Learning opportunities - school choice - includes related article
National Review, Sept 12, 1994 by David Boaz
The solution is simple: allow school districts to exempt themselves from receiving out-of-district students. The analogy would be to emigration and immigration. International public opinion roundly condemns countries that prevent their citizens from leaving but grants much more leeway with regard to immigration policy. Similarly, a choice plan should insist that districts allow unsatisfied families to "emigrate," using the voucher to attend different schools, but it could let districts set their own immigration policies. Private schools would still provide plenty of options for dissatisfied students.
A stronger safeguard would be to limit vouchers to private schools. Each student could attend her local public school or take the voucher and attend any private school of her choice--but there would be no public-school choice beyond what districts might adopt internally.
Some choice supporters, such as John Coons of the University of California at Berkeley Law School, refused to support Proposition 174 because it provided for a voucher (which it called a scholarship) of only about $2,600, more than the average cost of private school but in Coons's opinion insufficient to allow the most educationally deprived students to find a suitable private education. A state choice group might propose a full-value voucher, worth whatever the state currently spends on a child in public school. (The national average is about $6,000.) This would mean no cost savings from vouchers, but it might attract support from liberal and minority voters.
On the other hand, the false claim that vouchers would cost the taxpayers money has been used effectively against choice initiatives, which failed in both Colorado (in 1992) and California while fiscal conservatism prevailed in other initiatives. Teachers' unions and their allies make protaxpayer arguments with a straight face and to great effect. They claim that vouchers will cost the taxpayers money because the 10 percent of students now enrolled in private schools will get them immediately. That's true, but if the voucher amount is about half what the state spends on public school students and if at least 10 percent of the students leave the public schools, then the taxpayers are ahead of the game. Since it's difficult to get that message across, advocates might propose an initiative that would apply only to first-graders in the first year, adding a grade each year. That way no current private-school students would be eligible, and it would be easier to explain how low the cost of choice would be.

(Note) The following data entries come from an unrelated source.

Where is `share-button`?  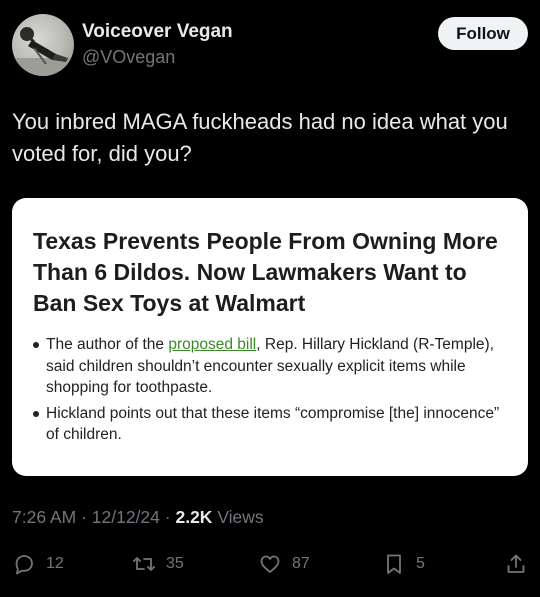
share-button is located at coordinates (516, 564).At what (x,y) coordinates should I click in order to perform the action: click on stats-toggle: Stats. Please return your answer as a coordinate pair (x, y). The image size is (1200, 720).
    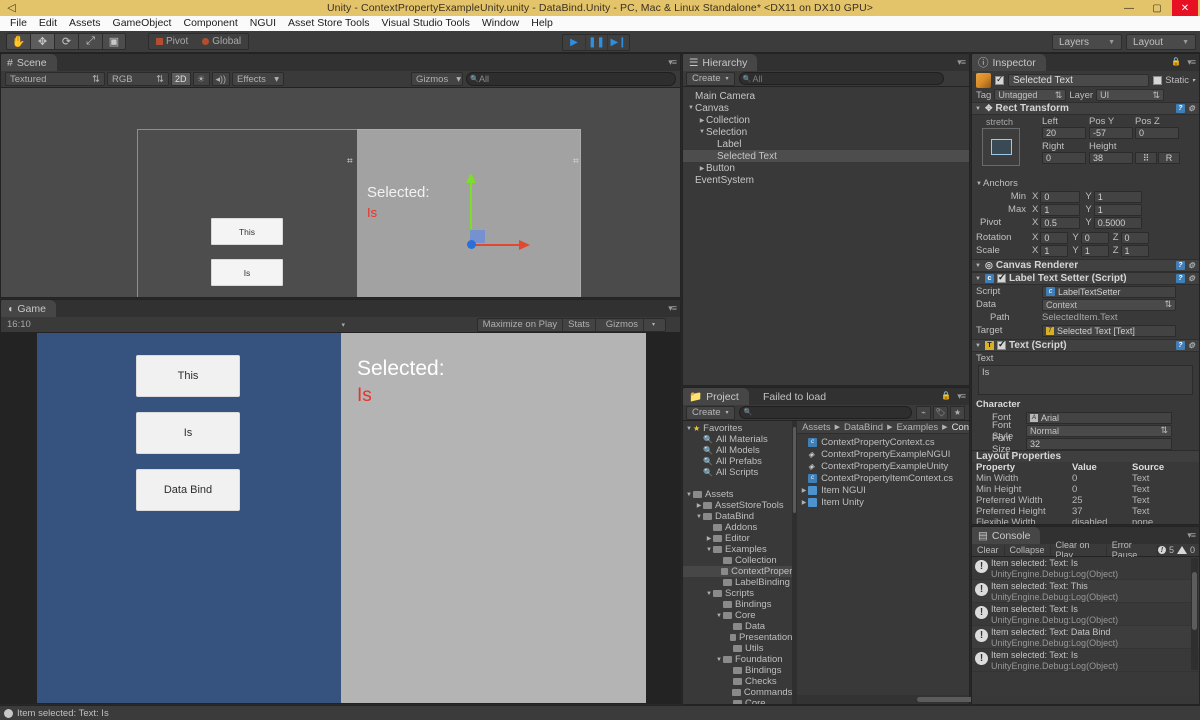
    Looking at the image, I should click on (580, 324).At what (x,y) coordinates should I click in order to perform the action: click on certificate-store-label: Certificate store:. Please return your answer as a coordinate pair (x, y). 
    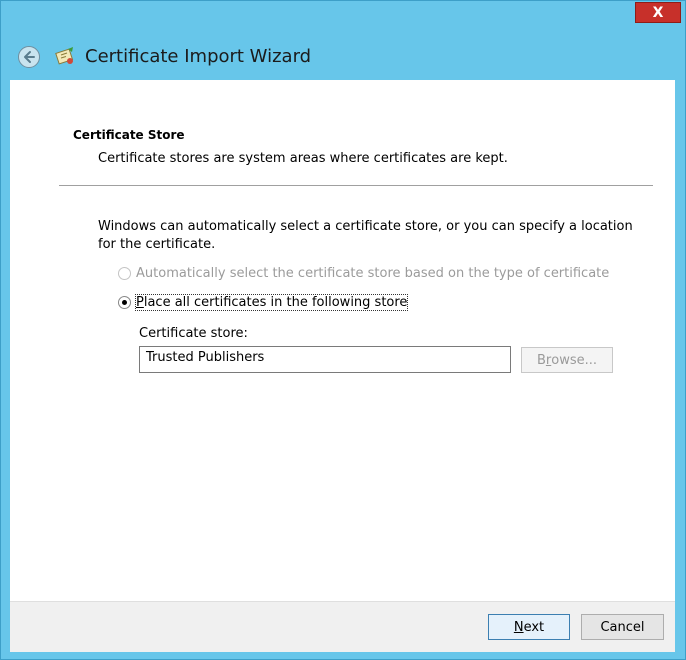
    Looking at the image, I should click on (194, 334).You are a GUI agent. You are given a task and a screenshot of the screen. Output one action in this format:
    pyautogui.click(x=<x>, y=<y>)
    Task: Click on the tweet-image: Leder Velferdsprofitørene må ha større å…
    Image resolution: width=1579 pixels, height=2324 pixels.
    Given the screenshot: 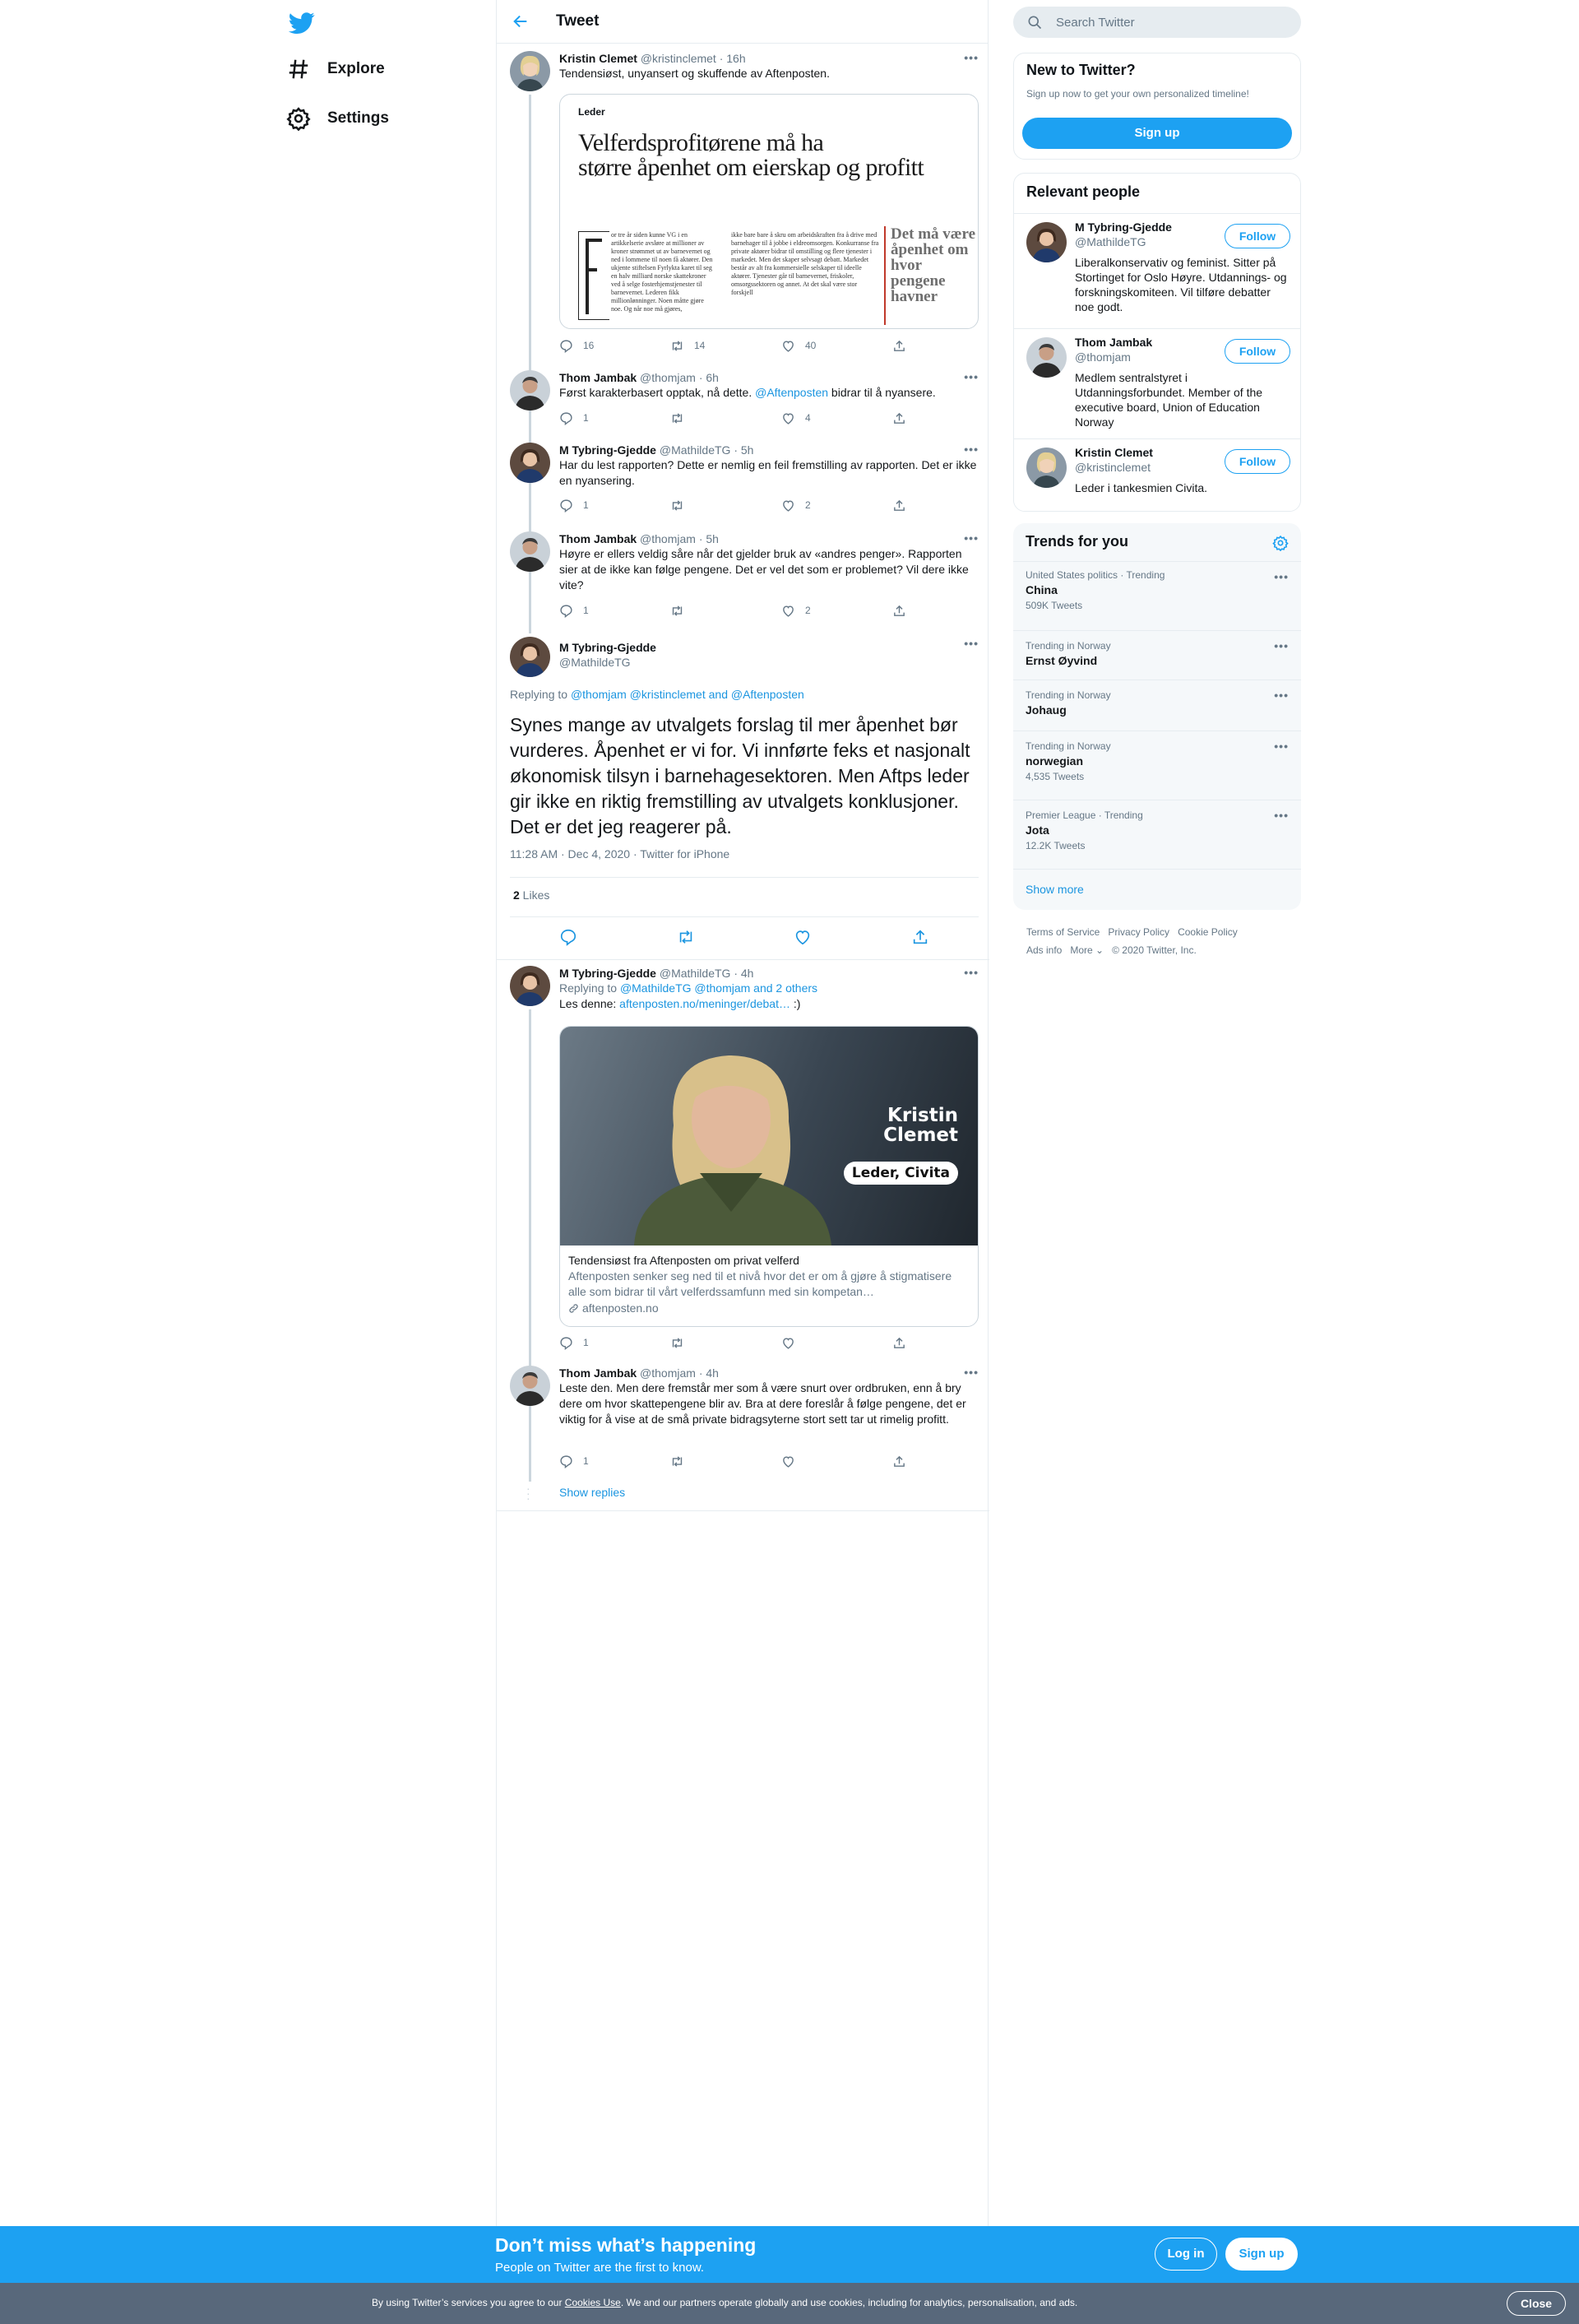 What is the action you would take?
    pyautogui.click(x=769, y=212)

ANOTHER WAY to hold down the cost would be to provide means-tested vouchers. A state might offer a full voucher for students from families below the poverty level, phasing it out as family income rose toward the median income, or even up to 200 percent of the median. This proposal is appealing in several ways: it would cost less; it would appeal to liberals who want to help poor and minority students without subsidizing middle-class families; and it would suggest that paying for a good education is the responsibility of families unless they can't afford it.